Goz doktoru vesilesi ile hafta sonu bir gun annemlerin yaninda kaldim. Bir cok seyi ozlemisim, onu fark ettim. Yildiz'i biraktigimda evde cesitli yemek denemeleri yaptiktan sonra annemi hazir bir sofra ve pismis yemekler ile karsilamayi, babam geldikten sonra aksam yemegi yerken herkesin tek tek gununun nasil gectigini anlatmasini, salondaki kose pencereden sokagi izlemeyi vs. Tabi ki ev icin begendigim bir kac parcayi da secip ayirdim. Karsi apartmanda bir kiz vardi Eren'di sanki adi. Simdi Eren diye erkek taniyinca supheye dustum kiz ismi olur mu olmaz mi diye de neyse kavga etmistik sanirim kizla da dogum gunume cagirmamistim kendisini. O da bana hediye yollamisti yine de, happy birthday calan ustu ayicikli falan bir kupa. Onu buldum, yine kotu hissettim. Kiz epey utandirmisti beni hediye yollayarak. O zamandan belliymis ne kadar manyak oldugum diye dusundum. Bir sey degil pili bitecek diye bufeden kaldirip calan muzigi de dinlemezdim. Pillerin bittikten sonra yenilerinin takilabilecegini ogrenme yasim, yemekte ikinci bardak icecegi soyleyebilme yasim ile aynidir.

Neyse, gideyim geleyim de donuste halletmem gereken cok sey var.

Wednesday, April 15, 2009

back up sacmaligi

sanirim bir tek bizim ulkemizde insanlar bu kadar rahat ve kolay bir sekilde altindan kalkamayacagi hizmetler vadedip karsiliginda para almayi basarabiliyor. 
biri bana cikip da ambulans ve yol yardimi gibi gayet aciliyeti olan konularda insanlara yardimci olabilmek adina, dunyanin parasinin kredi kartinizdan sizden habersizce cekilmesini ve karsiliginda ise telefonda herhangi bir bankayi aradiginizdan daha uzun sure bekletilebilmeyi, derdinizi anlattiginiz insanin sizi bir departmandan digerina aktaramamasini, istediginiz islemi gerceklestirebilmek icin ayni seyleri iki kere anlatmanizin gerekliligini aciklasin, ben de sinirden deliye donmeyeyim.

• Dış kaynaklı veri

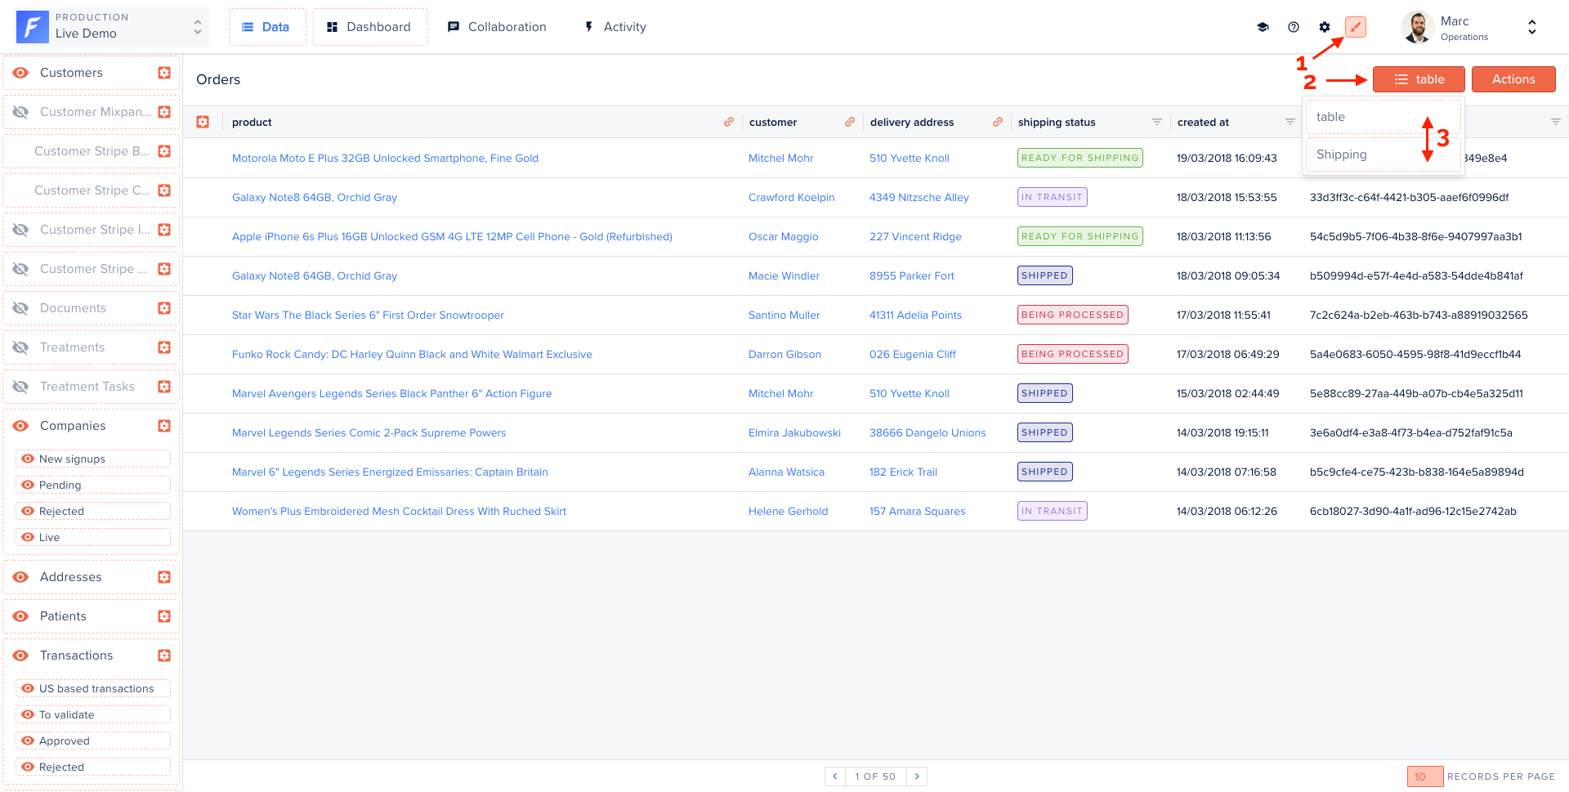
Task: Switch to the Dashboard tab
Action: (x=369, y=27)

allahtan internet uyeligi ve havaalani transferi gibi onemsiz konular icin aramistim yoksa icimdeki cameron ortaya cikabilirdi.

Monday, April 13, 2009

birderdimizbuolsun - I

simdi yalan soylemeye gerek yok. son donemde macbook'u cok ihmal ettim, biliyorum. cogu zaman kendisini acmaya bile usenip iphone'dan islerimi hallettigim dogrudur. bunun uzerine airport'unu islevsiz hale getirdi, bana olan tepkisini dile getirmek adina. ama bu beni eve baglamaktan ote, mutlulugu iphone'da aramama neden oldu. hatta yakin zamanda kendisinde varligini koruyan tum dosyalarimi da imac'e attik. artik bu duruma alisti diyordum ki sanirim bardagi tasiran son damla, imac'e ram almak oldu. once elmasepeti'nde stokta gorulen ram bir anda yok oldu. neyse onu bir sekilde bu persembe elimizde olacak sekilde ayarladik derken, ipsu ile gecenin bir vakti harddiskten gelen sesler ile irkildik. evrensel bir bilgisayar tepkisi olacagini dusunup biz de ayni sekilde yanit verdik: kapadik ve acmak icin ertesi sabahi bekledik. buradan sonrasinda ben yoktum ama bol soru isaretli, bol apple logolu bir sabaha uyanmis ipsu.
simdi buradan macbook'uma seslensem, gercekten sahiden gercekten sana oyun kuracaktim, sabahlara kadar oynacaktim, ram almamamin nedeni de once kendi basima takip takamayacagimi imac uzerinde deneyip, seni riske atmamakti desem, bugun teknik servislerde acilmayi beklemekten vazgecer mi acaba? yeniden eskisi gibi bir iliskimiz olamayacagini bilsem de, uzerine ilk oje damlattigim gunleri ozledigimi itiraf etmekten de geri kalmayacagim. evine don macbook. i miss you, i kiss you!

Thursday, April 2, 2009

Bir daha asla!

Bir insana yapilabilecek en buyuk iskencelerden biri, bir kilo semizotunu ayiklatmak olabilir. Her seferinde bir daha bu eve semizotu girmeyecek diyorum ama kangurum a.k.a. nasil olsa tasiyan var'in cazibesine kapilip siparis etmis buluyorum kendimi. Hah simdi buraya yazdim ki unutmayayim diye.